# [Required action]
The line containing "The width and height of the screenshot is (1176, 1036)." marks the start. Return it and every later line of the listing below exactly, ending with the last one.

# [Supplied data]
——

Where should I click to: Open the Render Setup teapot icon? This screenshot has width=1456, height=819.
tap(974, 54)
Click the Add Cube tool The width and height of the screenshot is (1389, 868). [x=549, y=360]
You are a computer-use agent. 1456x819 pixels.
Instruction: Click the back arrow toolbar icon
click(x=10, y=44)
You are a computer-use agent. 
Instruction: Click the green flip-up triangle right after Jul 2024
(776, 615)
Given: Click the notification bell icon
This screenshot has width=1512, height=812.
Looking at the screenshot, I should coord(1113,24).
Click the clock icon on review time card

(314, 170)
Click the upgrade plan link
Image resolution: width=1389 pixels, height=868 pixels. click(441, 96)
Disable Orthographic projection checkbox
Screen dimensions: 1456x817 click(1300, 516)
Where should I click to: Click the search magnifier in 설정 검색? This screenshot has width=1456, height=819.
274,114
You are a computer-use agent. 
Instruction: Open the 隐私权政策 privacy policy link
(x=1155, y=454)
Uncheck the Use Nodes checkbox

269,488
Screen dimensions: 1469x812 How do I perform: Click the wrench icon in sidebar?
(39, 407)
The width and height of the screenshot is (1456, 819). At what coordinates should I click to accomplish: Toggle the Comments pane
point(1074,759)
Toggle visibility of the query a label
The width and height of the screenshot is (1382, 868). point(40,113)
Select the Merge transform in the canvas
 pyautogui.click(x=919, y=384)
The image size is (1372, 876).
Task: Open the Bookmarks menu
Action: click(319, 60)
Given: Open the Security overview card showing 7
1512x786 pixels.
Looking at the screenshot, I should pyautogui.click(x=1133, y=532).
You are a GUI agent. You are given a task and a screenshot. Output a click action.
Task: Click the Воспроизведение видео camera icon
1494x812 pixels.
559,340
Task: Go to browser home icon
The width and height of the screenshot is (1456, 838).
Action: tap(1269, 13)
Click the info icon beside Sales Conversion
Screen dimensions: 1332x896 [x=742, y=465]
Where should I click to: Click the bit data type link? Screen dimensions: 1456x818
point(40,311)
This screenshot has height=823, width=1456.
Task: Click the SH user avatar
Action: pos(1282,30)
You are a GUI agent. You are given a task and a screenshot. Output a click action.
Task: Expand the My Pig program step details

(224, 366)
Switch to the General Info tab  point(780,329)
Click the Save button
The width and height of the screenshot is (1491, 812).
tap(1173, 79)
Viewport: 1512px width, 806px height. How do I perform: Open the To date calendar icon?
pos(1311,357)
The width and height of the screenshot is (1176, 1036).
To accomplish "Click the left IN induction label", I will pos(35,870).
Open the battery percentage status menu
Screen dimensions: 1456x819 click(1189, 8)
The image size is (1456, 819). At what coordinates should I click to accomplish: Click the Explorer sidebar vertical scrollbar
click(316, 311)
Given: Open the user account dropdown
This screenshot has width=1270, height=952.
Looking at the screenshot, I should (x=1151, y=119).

——

# [Exercise output]
The width and height of the screenshot is (1176, 1036).
To accomplish "Click the left IN induction label", I will pos(35,870).
Open the battery percentage status menu
Screen dimensions: 1456x819 click(1189, 8)
The image size is (1456, 819). At what coordinates should I click to accomplish: Click the Explorer sidebar vertical scrollbar
click(316, 311)
Given: Open the user account dropdown
This screenshot has width=1270, height=952.
Looking at the screenshot, I should (x=1151, y=119).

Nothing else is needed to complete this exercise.